Evicted from his last hotel, he has to live rough. Hearing that a smuggler is looking for couriers, he walks a long way through the heat, only to find that even the crooks are on vacation. He ruins his trousers by spilling tinned sardines on them, his shoes are disintegrating and, when he steals some food, is caught and beaten. Homeless, hungry, unshaven and dirty, he has reached bottom. In the end, he survives by help from another down-and-out called Toto, who begs money from tourists as a street entertainer.

On returning to Paris, Jean-François tries to find his friend, going from hotel to hotel. At one, he is given a letter sent to Pierre by a lawyer, which says that the cousin from Karlsruhe has died in an accident and Pierre is now the sole heir to his aunt's wealth. Unable to contact Pierre, Jean-François tells the story to the press, who print the story of the tramp who has inherited a fortune. One evening, outside a café where Jean-François is sitting, Pierre starts playing his sonata on a borrowed violin. Recognising the music, Jean-François is able to give his friend the news that will change his life.

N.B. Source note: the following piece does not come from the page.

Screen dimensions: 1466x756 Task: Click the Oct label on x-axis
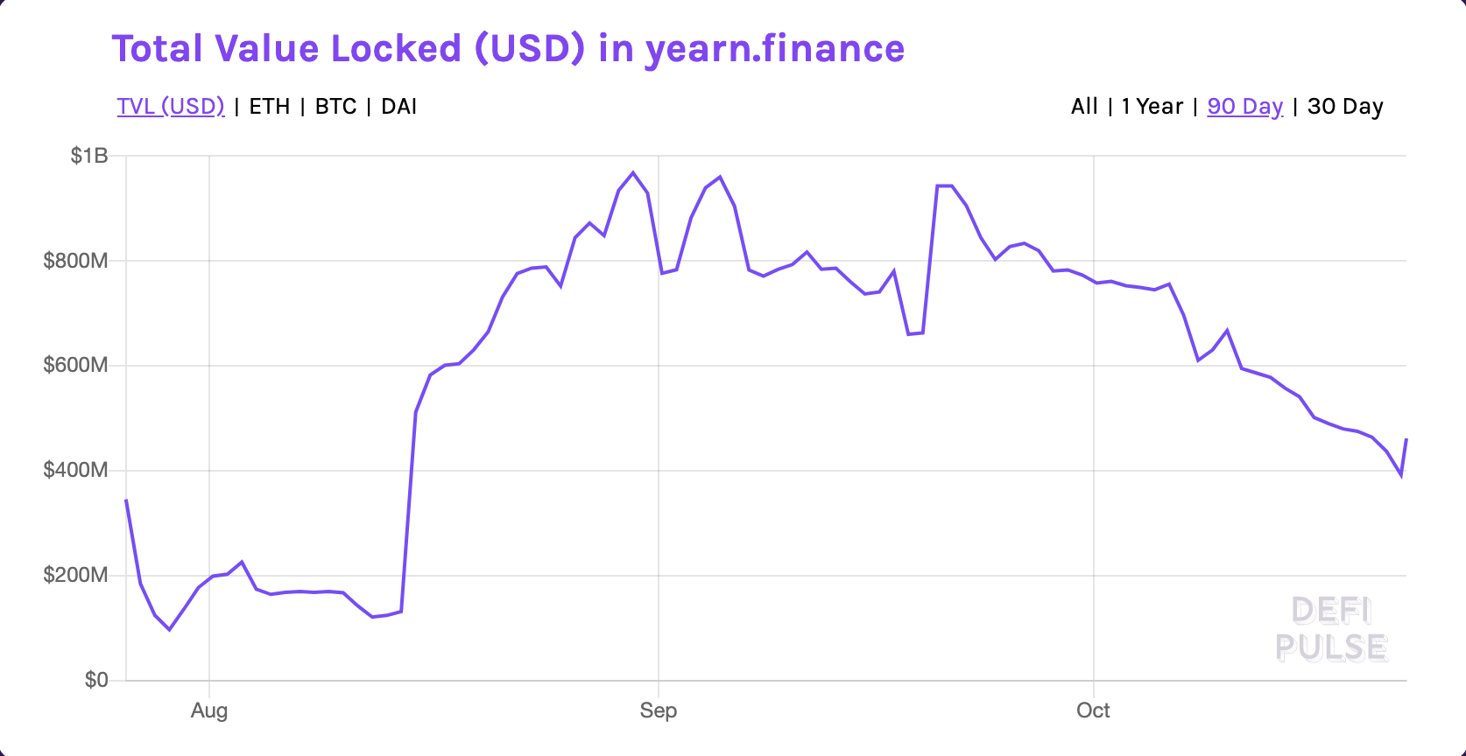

Abandoning Toto, who saved his life, Pierre invites all his old friends to a celebratory party.

==Cast==
- Jess Hahn : Pierre Wesselrin
- Michèle Girardon : Dominique Laurent
- Van Doude : Jean-François Santeuil
- Paul Bisciglia : Willy
- Gilbert Edard : Michel Caron
- Paul Crauchet : Fred
- Stéphane Audran : The hotel manager
- Jean Le Poulain : Toto
- Françoise Prévost : Hélène
- Marie Dubois : The girl at the café
- Jean-Luc Godard : The melomane
- Jean-Pierre Melville : A customer
- Alain Resnais : A customer
- Macha Méril : The blond at the 14th July

== Production ==
It is shot in a wider 1.66 aspect ratio, unlike the 1.37 Academy ratio of almost all Rohmer's other films, and has an intermittent musical score, which is rare in his work. Though he normally wrote his films, in this case he is only credited with the story and the often barrack-room dialogue is by Paul Gégauff. Unlike almost all his work, the plot revolves around three men, with women being relegated to supporting characters. A Nouvelle Vague characteristic was to include cameos for fellow directors and favourite actors, and consequently this film features Jean-Luc Godard, Stéphane Audran, Marie Dubois and Macha Méril.

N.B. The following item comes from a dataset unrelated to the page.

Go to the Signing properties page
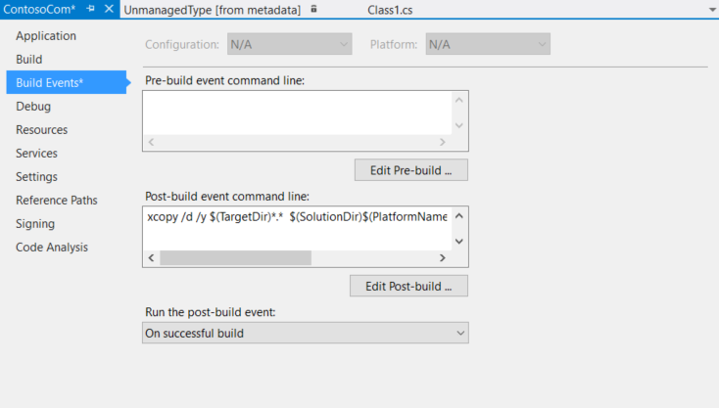 tap(35, 224)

== Reception and influence ==
Though praised by other members of the Nouvelle Vague, including Jean-Luc Godard, who put it on his top ten for 1962, it was slow to reach the English-speaking world, not being screened until 1966 in the UK and 1970 in the United States.

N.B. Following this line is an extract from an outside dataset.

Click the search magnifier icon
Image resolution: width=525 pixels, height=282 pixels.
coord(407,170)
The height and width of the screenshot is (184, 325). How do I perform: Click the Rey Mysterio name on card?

A commentator noted how "the film is littered with painful moments" and that "with its depiction of one man's long physical and spiritual decline, Le Signe Du Lion recalls the great naturalist novels of Émile Zola as well as the works of American realists such as Theodore Dreiser. It marks Rohmer out as one of the most literary of New Wave directors - always devoting particular attention to his characters' complex emotions and inner thoughts."

Another critic wrote that the film is "also a precise, poetic documentary on Paris, with the city turning into a stone prison that gradually crushes resistance until the musician suffers total moral and physical disintegration."

Rainer Werner Fassbinder paid homage to it in 1966 with his first short film, Der Stadtstreicher.